Pharaoh then commanded all his subjects,

“Throw into the river every boy that is born to the Hebrews,
but you may let all the girls live.”

— The word of the Lord.

Responsorial Psalm

Ps 124: 1b-3, 4-6, 7-8

Our help is in the name of the Lord.

Had not the LORD been with us –
let Israel say, had not the LORD been with us –
When men rose up against us,
then would they have swallowed us alive,
When their fury was inflamed against us.

Then would the waters have overwhelmed us;
The torrent would have swept over us;
over us then would have swept
the raging waters.
Blessed be the LORD, who did not leave us
a prey to their teeth.

We were rescued like a bird
from the fowlers’ snare;
Broken was the snare,
and we were freed.
Our help is in the name of the LORD,
who made heaven and earth.

Gospel

Alleluia, alleluia.

Blessed are they who are persecuted for the sake of righteousness,
for theirs is the Kingdom of heaven.

Alleluia, alleluia.

Gospel of Jesus Christ according to Saint Matthew (Mt 10: 34 — 11: 1)

I have come to bring not peace but the sword.

Jesus said to his Apostles:

“Do not think that I have come to bring peace upon the earth.
I have come to bring not peace but the sword.
For I have come to set
a man against his father,
a daughter against her mother,
and a daughter-in-law against her mother-in-law;
and one’s enemies will be those of his household.

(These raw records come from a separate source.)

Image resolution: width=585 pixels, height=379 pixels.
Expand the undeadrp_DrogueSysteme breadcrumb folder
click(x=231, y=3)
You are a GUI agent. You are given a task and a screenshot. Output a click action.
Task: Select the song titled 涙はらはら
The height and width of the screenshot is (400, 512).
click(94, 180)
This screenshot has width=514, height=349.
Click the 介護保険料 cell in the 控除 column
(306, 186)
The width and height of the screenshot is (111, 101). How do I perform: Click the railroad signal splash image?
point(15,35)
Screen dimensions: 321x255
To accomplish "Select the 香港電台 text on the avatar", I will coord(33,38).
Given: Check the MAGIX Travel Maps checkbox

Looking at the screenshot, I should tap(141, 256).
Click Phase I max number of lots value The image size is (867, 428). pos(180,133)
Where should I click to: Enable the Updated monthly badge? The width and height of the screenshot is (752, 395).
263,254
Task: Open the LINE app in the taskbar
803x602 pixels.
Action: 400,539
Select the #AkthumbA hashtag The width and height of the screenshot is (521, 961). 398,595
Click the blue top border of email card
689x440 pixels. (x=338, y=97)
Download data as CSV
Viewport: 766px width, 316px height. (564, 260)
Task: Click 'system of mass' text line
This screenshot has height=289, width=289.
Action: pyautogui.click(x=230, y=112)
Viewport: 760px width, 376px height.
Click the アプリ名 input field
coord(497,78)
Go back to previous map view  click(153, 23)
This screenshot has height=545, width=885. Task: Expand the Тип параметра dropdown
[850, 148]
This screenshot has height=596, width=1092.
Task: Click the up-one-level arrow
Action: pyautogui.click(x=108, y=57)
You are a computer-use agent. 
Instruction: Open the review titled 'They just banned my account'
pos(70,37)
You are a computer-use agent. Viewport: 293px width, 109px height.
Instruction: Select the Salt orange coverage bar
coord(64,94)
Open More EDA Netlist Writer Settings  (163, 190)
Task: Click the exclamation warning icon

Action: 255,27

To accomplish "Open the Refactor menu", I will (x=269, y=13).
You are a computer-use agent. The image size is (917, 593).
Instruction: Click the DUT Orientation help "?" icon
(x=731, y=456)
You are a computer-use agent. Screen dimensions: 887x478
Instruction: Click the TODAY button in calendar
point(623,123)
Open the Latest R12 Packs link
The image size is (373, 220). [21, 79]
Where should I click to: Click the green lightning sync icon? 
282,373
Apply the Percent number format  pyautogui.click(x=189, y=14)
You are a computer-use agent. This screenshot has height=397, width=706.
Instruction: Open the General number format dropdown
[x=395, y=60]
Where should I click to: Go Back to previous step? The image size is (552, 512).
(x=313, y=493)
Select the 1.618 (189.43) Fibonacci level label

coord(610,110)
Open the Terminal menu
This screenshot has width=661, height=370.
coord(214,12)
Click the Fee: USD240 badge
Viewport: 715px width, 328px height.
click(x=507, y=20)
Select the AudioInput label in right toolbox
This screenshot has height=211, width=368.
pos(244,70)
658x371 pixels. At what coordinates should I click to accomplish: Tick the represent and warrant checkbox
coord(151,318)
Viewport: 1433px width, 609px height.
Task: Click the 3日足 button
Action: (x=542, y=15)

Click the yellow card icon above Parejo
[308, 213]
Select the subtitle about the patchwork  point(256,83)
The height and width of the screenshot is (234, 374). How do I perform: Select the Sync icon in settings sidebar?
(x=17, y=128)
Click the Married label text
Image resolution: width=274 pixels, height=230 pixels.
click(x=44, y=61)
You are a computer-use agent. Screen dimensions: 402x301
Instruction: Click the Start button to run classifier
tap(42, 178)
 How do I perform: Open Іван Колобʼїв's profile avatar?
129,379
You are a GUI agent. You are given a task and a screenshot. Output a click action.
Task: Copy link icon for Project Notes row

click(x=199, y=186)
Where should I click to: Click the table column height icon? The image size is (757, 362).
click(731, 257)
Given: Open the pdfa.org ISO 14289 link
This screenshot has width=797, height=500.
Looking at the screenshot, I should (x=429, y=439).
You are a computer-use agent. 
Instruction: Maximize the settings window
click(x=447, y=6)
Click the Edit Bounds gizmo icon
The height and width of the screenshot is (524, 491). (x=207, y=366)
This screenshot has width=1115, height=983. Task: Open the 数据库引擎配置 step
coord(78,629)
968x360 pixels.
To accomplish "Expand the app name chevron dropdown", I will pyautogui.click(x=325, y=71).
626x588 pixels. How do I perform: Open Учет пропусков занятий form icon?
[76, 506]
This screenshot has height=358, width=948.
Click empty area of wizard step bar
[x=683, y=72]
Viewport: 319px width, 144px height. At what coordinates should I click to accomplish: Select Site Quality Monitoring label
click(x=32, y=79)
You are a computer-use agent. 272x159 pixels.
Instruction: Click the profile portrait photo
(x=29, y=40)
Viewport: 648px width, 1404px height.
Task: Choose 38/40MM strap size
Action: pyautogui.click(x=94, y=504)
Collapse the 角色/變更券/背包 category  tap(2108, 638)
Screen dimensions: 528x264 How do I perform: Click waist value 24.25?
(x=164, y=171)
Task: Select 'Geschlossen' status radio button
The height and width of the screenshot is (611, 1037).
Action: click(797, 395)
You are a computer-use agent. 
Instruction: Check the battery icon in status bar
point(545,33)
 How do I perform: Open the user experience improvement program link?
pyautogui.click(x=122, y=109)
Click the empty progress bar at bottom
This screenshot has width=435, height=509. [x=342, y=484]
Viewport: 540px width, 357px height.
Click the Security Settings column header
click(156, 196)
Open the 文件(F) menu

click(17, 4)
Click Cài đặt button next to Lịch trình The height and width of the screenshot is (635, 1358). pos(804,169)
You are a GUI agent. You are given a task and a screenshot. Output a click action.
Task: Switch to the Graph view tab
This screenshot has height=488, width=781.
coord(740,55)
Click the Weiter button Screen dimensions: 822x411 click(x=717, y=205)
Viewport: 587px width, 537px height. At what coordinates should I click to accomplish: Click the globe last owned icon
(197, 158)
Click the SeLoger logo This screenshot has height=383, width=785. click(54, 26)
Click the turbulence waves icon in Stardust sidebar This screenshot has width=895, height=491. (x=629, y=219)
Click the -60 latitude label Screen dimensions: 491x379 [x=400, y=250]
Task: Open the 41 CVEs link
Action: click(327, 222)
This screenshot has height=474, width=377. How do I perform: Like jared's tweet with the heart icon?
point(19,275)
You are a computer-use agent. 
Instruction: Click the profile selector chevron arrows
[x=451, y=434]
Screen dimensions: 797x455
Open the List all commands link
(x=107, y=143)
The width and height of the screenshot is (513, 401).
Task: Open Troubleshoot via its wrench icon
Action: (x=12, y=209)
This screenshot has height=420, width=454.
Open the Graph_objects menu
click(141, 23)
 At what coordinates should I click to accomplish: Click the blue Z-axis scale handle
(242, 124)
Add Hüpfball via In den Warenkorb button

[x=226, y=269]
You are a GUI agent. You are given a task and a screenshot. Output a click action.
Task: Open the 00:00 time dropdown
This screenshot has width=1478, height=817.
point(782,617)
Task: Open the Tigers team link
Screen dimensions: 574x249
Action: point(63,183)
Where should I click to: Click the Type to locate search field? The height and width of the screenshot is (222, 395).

Whoever loves father or mother more than me is not worthy of me,
and whoever loves son or daughter more than me is not worthy of me;
and whoever does not take up his cross
and follow after me is not worthy of me.
Whoever finds his life will lose it,
and whoever loses his life for my sake will find it.

Whoever receives you receives me,
and whoever receives me receives the one who sent me.
Whoever receives a prophet because he is a prophet
will receive a prophet’s reward,
and whoever receives a righteous man
because he is righteous
will receive a righteous man’s reward.
And whoever gives only a cup of cold water
to one of these little ones to drink
because he is a disciple –
amen, I say to you, he will surely not lose his reward.”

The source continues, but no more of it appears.